Около восьми часов я подошел к зданию ратуши. Смешавшись с небольшой толпой, собравшейся поглазеть, как местная знать будет съезжаться на танцы, я остановился на тротуаре перед домом. Начался мелкий дождь. Вскоре стали подъезжать экипажи и автомобили.
Укрывшись среди зрителей, большую часть которых составляла домашняя прислуга, я наблюдал, как съезжаются приглашенные — довольные, улыбающиеся, оживленно беседуя, дамы в вечерних туалетах, мужчины во фраках и белых манишках. Я видел, как прошел Льюис, разодетый и напомаженный — волосок к волоску. Я даже вздрогнул от удивления, когда немного спустя заметил широкоплечую фигуру Рейда, поспешно взбегавшего по ступенькам. Наконец, через некоторое время появилась Алисон с матерью. Они приехали большой компанией, с Луизой и миссис Маршалл. Сердце мое замерло при виде Алисон: она была в белом платье, обычно спокойное лицо ее оживилось, глаза сверкали; поднимаясь по устланной ковром лестнице, она беседовала с Луизой. Когда она исчезла, до слуха моего долетели звуки настраиваемых инструментов. Мне казалось, что сердце у меня сейчас разорвется. Я сжал засунутые в карман руки и поспешил уйти. Через сорок пять минут будет поезд. Я зашел в харчевню на убогой улице возле станции. С самого завтрака у меня крошки во рту не было, я заказал себе порцию жареного картофеля на два пенни. Пристроился на скамье в темной маленькой харчевне, полил жирную картошку уксусом и стал брать ее прямо руками. Эх, если б можно было напиться! Как мне бы хотелось оказаться на самом дне.
В понедельник утром на заводе я увидел Льюиса у входа в механический цех. Что-то побудило меня остановиться и улыбнуться ему — не в знак извинения, а вежливо и непринужденно.
— Послушай, старина, — сказал я ему. — Мне очень жаль, что я так обрезал тебя тогда. Ну как, весело провел время в субботу?
— Да, — недоверчиво ответил он. — Недурно.
— Видишь ли, — и я улыбнулся еще шире, — у меня было свидание с одной дамой, молодой вдовой, с которой я познакомился в Уинтоне. И я обозлился на тебя за то, что ты так упорно хотел помешать мне.
Понемногу лицо его начало проясняться.
— Почему же, осел этакий, ты мне этого не сказал.
Я рассмеялся и многозначительно покачал головой.
— Вот счастливый, черт. — Он с завистью посмотрел на меня. — В Ардфиллане, конечно, ничего похожего не было.
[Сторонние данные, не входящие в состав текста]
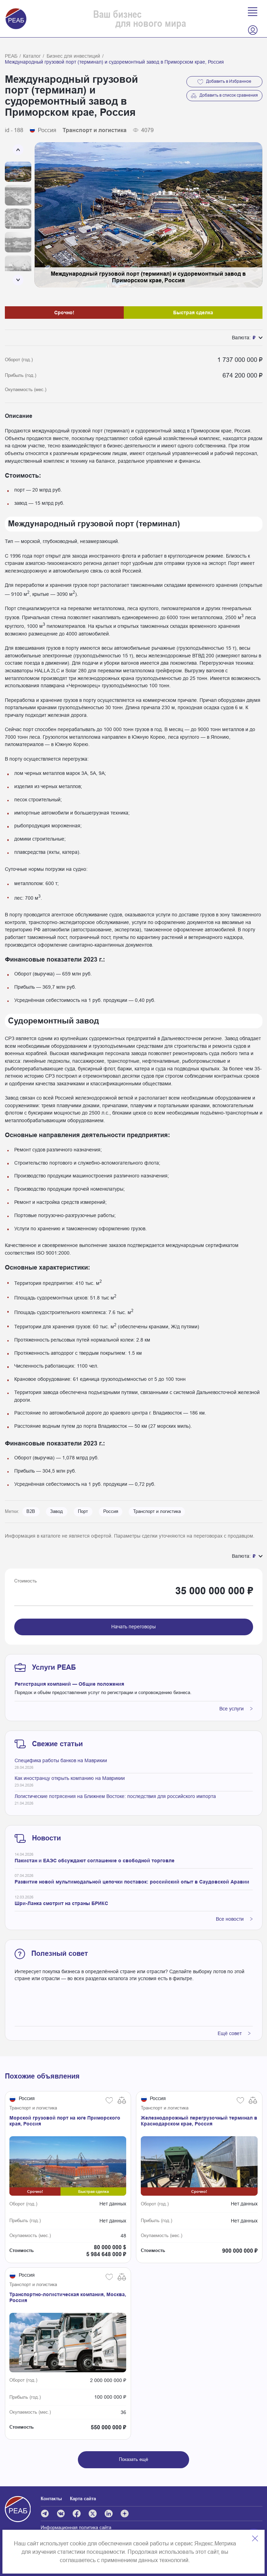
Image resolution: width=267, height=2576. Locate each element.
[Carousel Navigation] (18, 215)
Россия (110, 1511)
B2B (30, 1511)
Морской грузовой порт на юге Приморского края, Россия (64, 2121)
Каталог (32, 56)
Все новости (234, 1919)
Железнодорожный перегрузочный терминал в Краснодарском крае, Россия (199, 2121)
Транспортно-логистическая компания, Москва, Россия (67, 2297)
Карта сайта (83, 2498)
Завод (56, 1511)
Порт (83, 1511)
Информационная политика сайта (76, 2527)
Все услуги (236, 1708)
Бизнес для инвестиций (73, 56)
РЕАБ (11, 56)
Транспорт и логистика (157, 1511)
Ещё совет (234, 2033)
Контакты (51, 2498)
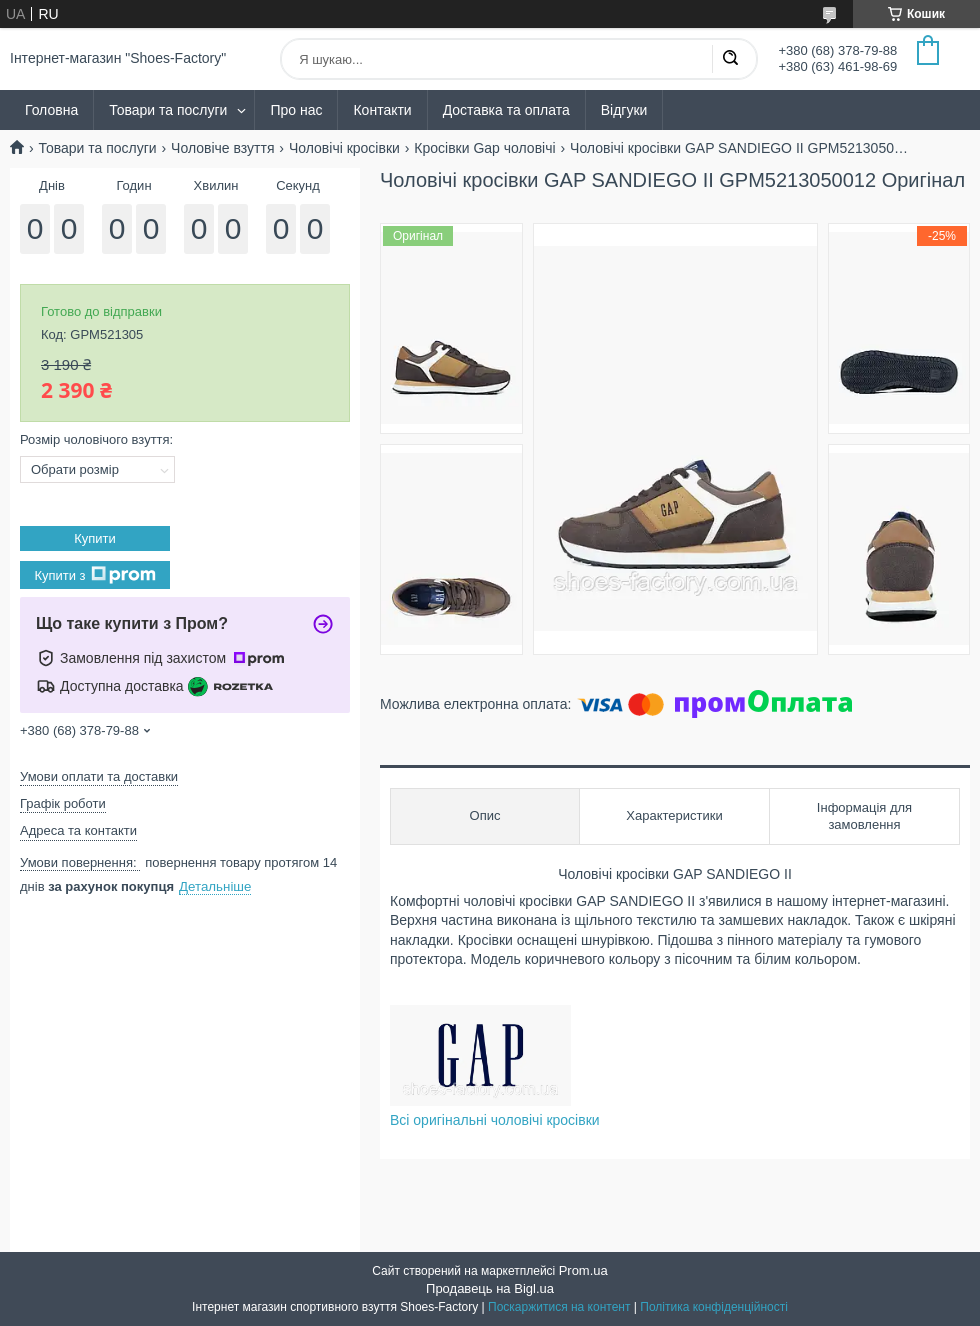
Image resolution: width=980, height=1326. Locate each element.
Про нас (296, 110)
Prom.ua (583, 1270)
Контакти (382, 110)
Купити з (94, 575)
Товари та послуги (168, 110)
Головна (51, 110)
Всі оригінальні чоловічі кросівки (495, 1120)
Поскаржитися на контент (559, 1307)
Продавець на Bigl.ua (490, 1288)
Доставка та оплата (506, 110)
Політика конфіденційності (714, 1307)
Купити (95, 538)
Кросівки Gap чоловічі (484, 148)
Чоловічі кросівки (344, 148)
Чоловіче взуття (222, 148)
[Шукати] (730, 59)
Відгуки (624, 110)
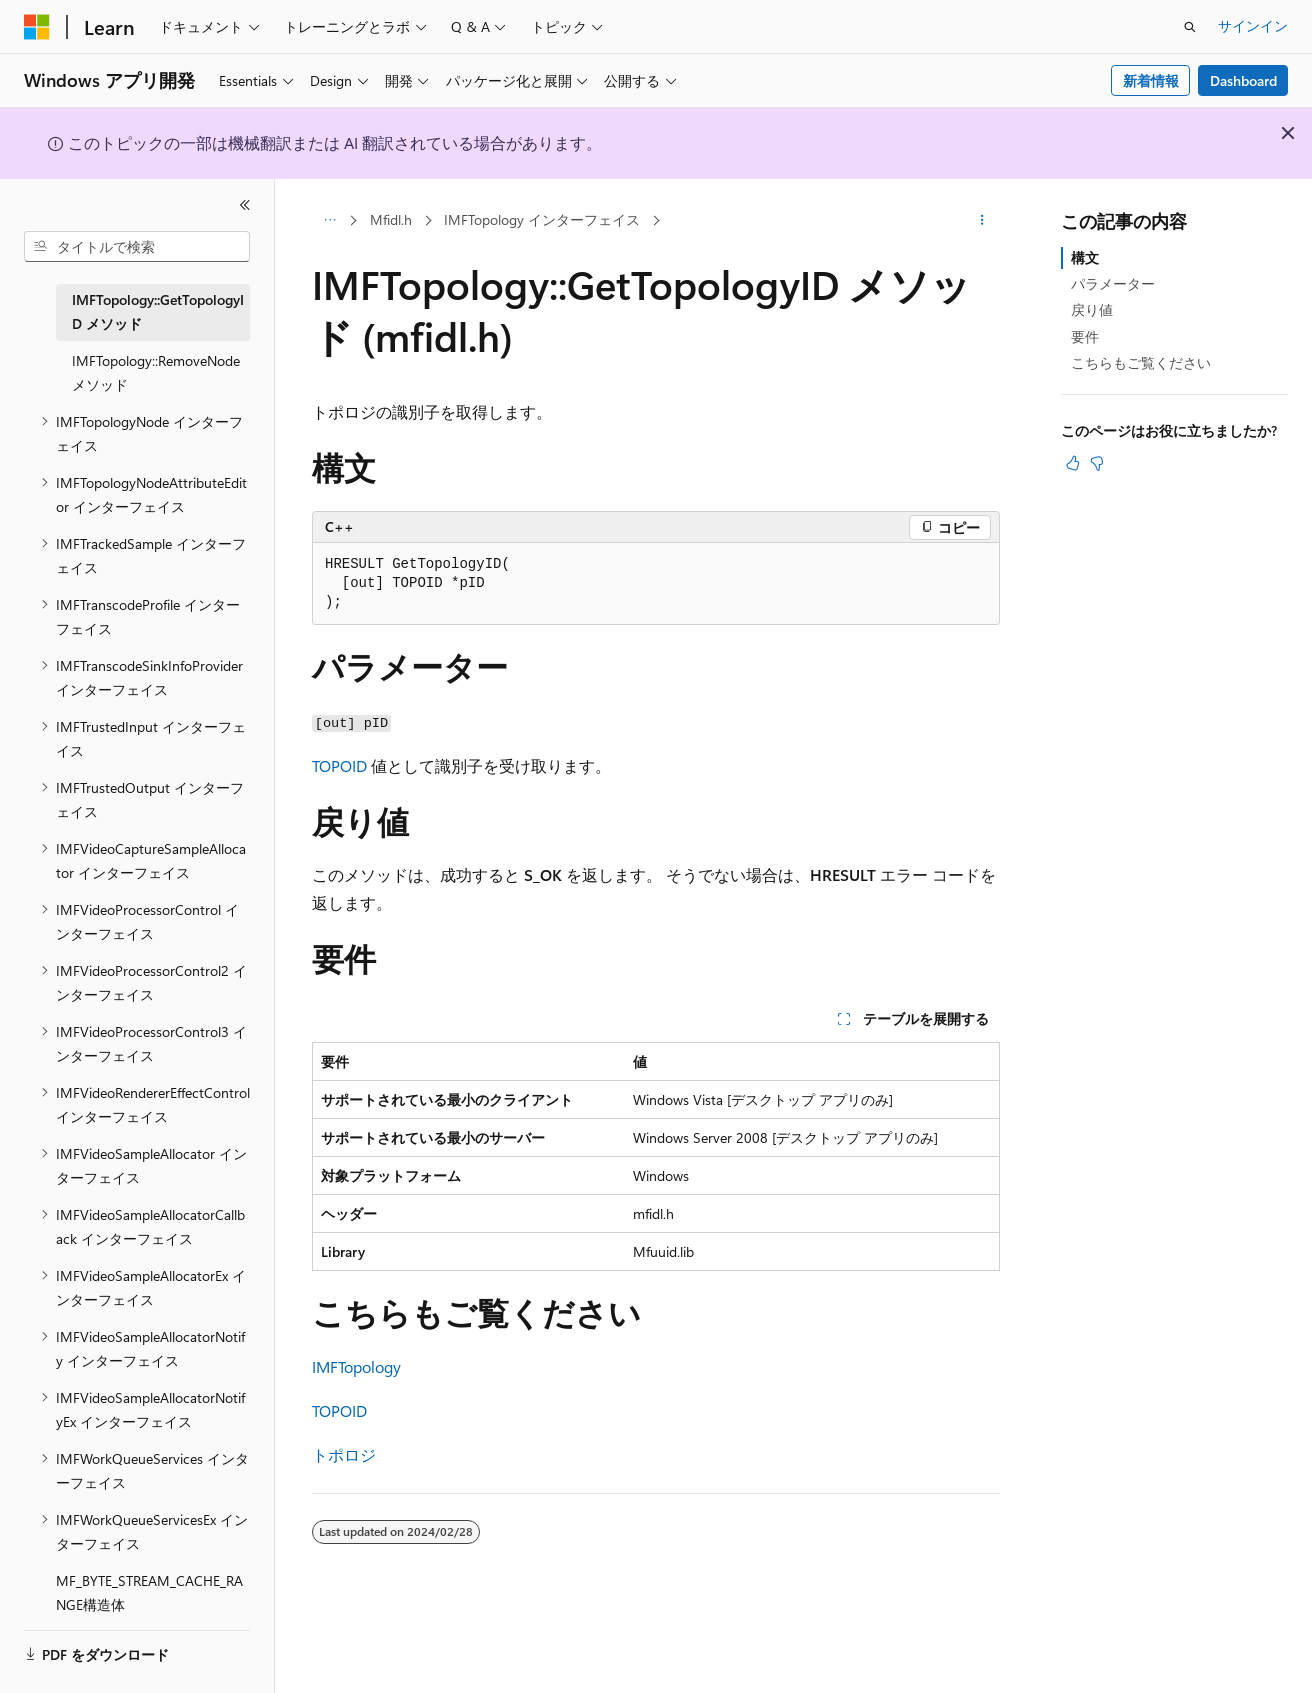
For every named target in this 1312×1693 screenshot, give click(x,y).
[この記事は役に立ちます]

Все так чинно и благопристойно. Ты правильно сделал, что не поехал.
Эта дешевая уловка на время развеселила меня, но вскоре наступила реакция — отвращение. Я еще больше замкнулся в себе, стал избегать людей, точно одиночество — это доблесть. Если Кейт приглашала меня в гости, я изобретал какой-нибудь предлог и не ходил. Я очень редко виделся с Рейдом. Однажды, когда мы встретились, он как-то странно улыбнулся мне.
— Все делаю, Шеннон, что могу, для твоего блага.
— В чем же это выражается? — удивленно спросил я.
— Предоставляю тебя самому себе.
Я продолжал свой путь. Ну что мне ему сказать? Я смертельно устал, все мне надоело. Как ни странно, но единственный человек, с которым я за это время сблизился, была бабушка; возможно, меня влекло к ней потому, что она отличалась удивительной стойкостью и на нее можно было опереться в жизни, как на скалу. Если дедушка был подобен соломинке на ветру, то она черпала опору и поддержку глубоко-глубоко в недрах нации, словно выросла из той земли, по которой ступали ее ноги. Я подолгу засиживался за кухонным столом, беседуя с ней; она рассказывала мне о том, как было «раньше», когда она жила у своего отца на ферме в Эршире, где у них была сыроварня; как она носила свежие горячие лепешки рабочим в поле; как смотрела вечерами на танцы, которые поденщики, копавшие картофель, устраивали под скрипку в амбаре. Я стал подмечать ее «деревенские» ухватки: например, у нее была привычка выбрать горох из супа и разложить его аккуратненько по краю тарелки, а потом съесть с перцем и солью. У нее был неисчерпаемый запас народных присказок (вроде: «Свеклы съел — получил прострел» или: «Май провожай — крышу накрывай»), и она по-прежнему любила «варить травы». У нее сохранилась поистине удивительная память, особенно на всякие семейные даты. Она все еще могла вязать крючком замысловатые тонкие кружева; она украшала ими чепчик или пришивала к воротничку и всегда казалась опрятной и прилично одетой. Она любила повторять, что у них в семье все долго жили, а мать ее дожила до девяноста шести лет и была в здравом уме и доброй памяти. Бабушка была уверена, что она перевалит за этот рубеж, и нередко с притворным вздохом высказывала сожаление, что дедушка и ее приятельница мисс Минз, «к несчастью, так быстро сдали».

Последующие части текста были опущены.